RAL Tier1 Operations Report for 8th June 2011

Review of Issues during the week from 1st to 8th June 2011.

  • GDSS294 (CMSFarmRead - D0T1) failed with a read-only file system on the evening of Monday 9th May. It was returned to production on Tuesday (7th June) - its RAID controller card has been replaced.
  • GDSS365 (CMSTemp - D1T0) reported a read only filesystem and was taken out of production on 20th May. It was returned to production on Tuesday (7th June) have re-done acceptance testing.
  • Thursday 2nd June. GDSS135 (AtlasFarm d0t1) Out of production for around 14 hours (early evening Wed 1st June until the morning of Thursday 2nd June). The system suffered a kernel panic & the RAID array was degraded.
  • Wednesday - Thursday (1 - 2 June) and ongoing since. Problems seen with Castor CMS instance. This was triggered by a specific CMS workflow, although it is not yet understood why it causes the problems seen.
  • Overnight Thursday - Friday (2 - 3 June) Received a number of call-outs on our Top-BDIIs. CERN-PROD site information not found in top-level BDII.
  • On Monday (6th June) Found 28 corrupt Atlas files. These were old files that gave problems while Atlas were copying files from stripInput to simRaw ( in order to archive files which were previously only on disk.)
  • Changes made this last week:
    • Increased in job start rate for lhcb-pilot jobs.
    • Tuesday 7th. Change to Castor garbage collection algorithm (to "LRU") for the LHCRawRdst service class.
    • Migration of a CE07 from LCG to Cream CE completed. System returned to production on Monday (6th June).

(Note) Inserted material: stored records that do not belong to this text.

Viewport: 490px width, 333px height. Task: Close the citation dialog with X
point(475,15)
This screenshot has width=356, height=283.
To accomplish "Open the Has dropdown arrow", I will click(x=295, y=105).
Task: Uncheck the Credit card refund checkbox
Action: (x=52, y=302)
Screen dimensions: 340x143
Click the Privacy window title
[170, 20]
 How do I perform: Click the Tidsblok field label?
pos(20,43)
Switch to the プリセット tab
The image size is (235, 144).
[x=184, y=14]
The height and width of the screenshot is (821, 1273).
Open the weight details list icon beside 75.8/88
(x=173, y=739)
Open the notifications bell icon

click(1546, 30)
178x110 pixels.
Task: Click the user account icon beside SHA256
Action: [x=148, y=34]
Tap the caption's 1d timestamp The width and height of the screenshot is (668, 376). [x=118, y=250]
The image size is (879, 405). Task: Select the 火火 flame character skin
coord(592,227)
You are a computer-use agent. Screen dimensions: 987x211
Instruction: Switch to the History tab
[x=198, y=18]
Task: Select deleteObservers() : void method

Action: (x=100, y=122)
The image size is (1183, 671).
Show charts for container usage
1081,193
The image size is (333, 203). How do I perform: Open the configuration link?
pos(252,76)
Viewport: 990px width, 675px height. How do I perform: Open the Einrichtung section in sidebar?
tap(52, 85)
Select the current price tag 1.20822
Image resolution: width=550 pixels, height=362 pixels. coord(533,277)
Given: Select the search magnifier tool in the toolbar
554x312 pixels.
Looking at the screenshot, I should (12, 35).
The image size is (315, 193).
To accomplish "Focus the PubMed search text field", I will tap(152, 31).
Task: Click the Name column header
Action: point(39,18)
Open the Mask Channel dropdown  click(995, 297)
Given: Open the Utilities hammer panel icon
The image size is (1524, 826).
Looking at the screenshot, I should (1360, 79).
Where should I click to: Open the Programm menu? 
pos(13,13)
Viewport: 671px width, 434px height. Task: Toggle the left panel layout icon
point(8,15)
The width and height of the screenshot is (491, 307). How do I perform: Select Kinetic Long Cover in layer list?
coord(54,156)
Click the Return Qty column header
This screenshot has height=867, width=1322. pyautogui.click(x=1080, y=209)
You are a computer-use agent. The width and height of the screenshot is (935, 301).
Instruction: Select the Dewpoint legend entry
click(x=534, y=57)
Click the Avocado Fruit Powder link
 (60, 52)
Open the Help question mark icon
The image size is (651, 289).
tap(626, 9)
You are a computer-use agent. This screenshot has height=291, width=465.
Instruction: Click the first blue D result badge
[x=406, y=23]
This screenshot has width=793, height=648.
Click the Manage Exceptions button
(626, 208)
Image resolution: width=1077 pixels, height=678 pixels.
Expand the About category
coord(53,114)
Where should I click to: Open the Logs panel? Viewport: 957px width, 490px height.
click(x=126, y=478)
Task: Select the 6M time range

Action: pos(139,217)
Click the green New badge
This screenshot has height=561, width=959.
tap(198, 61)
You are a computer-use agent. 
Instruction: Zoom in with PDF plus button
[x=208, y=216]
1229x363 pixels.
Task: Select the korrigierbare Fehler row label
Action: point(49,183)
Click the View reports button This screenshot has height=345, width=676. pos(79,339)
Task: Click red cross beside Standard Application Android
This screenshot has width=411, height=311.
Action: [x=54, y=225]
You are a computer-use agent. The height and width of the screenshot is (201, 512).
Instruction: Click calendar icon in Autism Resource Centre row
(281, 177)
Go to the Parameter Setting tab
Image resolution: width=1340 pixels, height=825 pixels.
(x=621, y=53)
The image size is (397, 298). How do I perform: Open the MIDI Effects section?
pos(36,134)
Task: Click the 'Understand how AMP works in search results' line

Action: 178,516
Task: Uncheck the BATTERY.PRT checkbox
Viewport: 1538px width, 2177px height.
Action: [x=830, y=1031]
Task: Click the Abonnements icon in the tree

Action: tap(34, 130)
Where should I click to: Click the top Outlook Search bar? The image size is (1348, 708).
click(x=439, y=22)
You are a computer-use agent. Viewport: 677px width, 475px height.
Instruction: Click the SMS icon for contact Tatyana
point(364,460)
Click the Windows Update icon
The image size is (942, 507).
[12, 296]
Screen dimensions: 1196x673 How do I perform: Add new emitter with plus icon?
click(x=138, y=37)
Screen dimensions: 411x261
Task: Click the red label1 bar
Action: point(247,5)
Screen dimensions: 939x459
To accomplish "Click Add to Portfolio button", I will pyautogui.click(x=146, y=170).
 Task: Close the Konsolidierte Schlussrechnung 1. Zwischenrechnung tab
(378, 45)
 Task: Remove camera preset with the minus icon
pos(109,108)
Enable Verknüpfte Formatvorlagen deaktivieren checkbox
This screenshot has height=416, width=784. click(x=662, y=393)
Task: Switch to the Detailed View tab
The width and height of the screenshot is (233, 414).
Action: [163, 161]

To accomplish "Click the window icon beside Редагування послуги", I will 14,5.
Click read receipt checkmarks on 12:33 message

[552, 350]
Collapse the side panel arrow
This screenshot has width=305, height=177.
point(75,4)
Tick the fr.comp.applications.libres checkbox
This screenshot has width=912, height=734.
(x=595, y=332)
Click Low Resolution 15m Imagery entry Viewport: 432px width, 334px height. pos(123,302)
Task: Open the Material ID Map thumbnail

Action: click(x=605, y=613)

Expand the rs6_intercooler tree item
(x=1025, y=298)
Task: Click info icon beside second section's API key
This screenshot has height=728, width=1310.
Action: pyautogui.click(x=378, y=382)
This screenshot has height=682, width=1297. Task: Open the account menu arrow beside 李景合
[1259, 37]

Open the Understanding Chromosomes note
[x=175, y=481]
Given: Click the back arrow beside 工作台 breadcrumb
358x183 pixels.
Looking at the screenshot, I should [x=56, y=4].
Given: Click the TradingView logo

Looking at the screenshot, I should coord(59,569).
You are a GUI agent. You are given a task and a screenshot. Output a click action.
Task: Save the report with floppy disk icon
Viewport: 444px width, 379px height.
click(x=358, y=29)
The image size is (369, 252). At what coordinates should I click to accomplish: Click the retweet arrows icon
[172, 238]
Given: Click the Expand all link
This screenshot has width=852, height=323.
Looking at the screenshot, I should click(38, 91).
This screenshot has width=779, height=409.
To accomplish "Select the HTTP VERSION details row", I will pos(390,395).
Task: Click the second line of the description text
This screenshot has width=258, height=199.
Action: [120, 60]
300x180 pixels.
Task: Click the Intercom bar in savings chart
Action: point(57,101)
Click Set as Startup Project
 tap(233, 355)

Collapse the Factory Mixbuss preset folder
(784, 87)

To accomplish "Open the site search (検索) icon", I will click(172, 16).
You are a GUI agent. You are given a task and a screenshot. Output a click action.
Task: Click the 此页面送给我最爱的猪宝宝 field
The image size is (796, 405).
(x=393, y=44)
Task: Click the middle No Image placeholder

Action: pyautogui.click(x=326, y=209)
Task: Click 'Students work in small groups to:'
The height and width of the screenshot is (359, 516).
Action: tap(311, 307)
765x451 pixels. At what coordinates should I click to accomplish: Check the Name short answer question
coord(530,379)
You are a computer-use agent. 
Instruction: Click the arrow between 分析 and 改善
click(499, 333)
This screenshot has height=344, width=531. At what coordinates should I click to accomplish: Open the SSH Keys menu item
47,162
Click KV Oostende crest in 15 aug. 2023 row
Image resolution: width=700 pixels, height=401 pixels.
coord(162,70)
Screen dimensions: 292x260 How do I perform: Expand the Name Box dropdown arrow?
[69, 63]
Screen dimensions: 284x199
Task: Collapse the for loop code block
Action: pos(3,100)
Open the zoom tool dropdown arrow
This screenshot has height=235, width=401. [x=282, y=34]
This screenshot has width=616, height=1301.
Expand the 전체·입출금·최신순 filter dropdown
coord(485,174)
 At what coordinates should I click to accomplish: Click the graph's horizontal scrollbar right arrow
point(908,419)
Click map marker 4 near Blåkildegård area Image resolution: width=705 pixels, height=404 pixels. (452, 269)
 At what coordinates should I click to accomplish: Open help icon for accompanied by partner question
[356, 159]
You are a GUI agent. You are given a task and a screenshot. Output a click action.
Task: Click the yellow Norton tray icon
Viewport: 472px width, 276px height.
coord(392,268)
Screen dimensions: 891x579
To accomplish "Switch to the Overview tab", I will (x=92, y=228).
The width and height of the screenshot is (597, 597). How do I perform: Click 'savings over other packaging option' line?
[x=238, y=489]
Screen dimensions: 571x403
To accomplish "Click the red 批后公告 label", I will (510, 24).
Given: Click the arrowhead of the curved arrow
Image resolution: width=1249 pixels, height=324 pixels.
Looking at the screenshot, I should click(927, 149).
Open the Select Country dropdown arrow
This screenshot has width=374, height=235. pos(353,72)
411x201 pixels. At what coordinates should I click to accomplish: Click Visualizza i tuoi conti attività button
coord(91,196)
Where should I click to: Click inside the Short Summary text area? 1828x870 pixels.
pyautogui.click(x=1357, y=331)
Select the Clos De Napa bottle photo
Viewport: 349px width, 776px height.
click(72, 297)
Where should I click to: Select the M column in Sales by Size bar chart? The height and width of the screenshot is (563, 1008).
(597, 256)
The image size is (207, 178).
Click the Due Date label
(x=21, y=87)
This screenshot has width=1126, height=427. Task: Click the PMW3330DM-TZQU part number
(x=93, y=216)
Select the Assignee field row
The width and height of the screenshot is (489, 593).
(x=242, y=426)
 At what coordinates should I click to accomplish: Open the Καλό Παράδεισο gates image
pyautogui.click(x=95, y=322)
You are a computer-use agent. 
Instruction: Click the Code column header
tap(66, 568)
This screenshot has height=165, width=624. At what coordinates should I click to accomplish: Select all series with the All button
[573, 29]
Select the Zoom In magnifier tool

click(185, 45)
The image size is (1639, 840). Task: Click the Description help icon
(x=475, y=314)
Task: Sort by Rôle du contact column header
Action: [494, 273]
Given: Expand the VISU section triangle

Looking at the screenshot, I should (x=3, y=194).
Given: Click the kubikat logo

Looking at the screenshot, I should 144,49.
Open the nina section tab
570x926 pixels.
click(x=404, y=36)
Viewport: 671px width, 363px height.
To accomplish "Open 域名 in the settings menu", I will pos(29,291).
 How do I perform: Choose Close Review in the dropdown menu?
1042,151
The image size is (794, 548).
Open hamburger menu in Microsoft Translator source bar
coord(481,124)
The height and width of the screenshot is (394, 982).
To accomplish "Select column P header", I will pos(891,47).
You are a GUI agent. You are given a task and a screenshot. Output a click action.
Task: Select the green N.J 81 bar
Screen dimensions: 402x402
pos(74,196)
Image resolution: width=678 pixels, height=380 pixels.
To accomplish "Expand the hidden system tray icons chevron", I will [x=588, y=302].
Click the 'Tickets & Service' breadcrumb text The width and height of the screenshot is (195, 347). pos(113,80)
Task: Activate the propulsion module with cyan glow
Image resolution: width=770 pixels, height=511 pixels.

Current operational status and issues.

  • Since CE07 was taken out of service for re-installation as a CREAM CE, LHCb are not reporting any CE availability via GridView. As a result we no longer see the effect of intermittent problems with CVMFS (which still occur) on this availability view.
  • We are still seeing seen some intermittent problems with the site BDIIs. Until this is further understood the daemons are being restarted regularly.
  • Atlas reported slow data transfers into the RAL Tier1 from other Tier1s and CERN (ie. asymmetrical performance). CMS seems to experience this as well (but between RAL and foreign T2s). The investigation into this is still ongoing.

Declared in the GOC DB

  • CE08 is being drained and will be unavailable for a glite update. Scheduled Tuesday - Tuesday (7-14 June).
  • At Risk on castor for Atlas & CMS for an hour on Thursday morning, 9th June. OS and Oracle parameter changes needed to follow up with problem gathering Oracle statistics.

Advanced warning:

The following items are being discussed and are still to be formally scheduled:

  • Updates to Site Routers (the Site Access Router and the UKLight router) are required.
  • Upgrade Castor clients on the Worker Nodes to version 2.1.10.
  • Address permissions problem regarding Atlas User access to all Atlas data.
  • Minor Castor update to enable access to T10KC tapes.
  • Networking upgrade to provide sufficient bandwidth for T10KC tapes.
  • Microcode updates for the tape libraries are due.
  • Switch Castor and LFC/FTS/3D to new Database Infrastructure.
  • Further updates to CEs: (Convert CE06 to a CREAM CE; Quattorize CE05; Glite updates on CE09). Priority & order to be decided.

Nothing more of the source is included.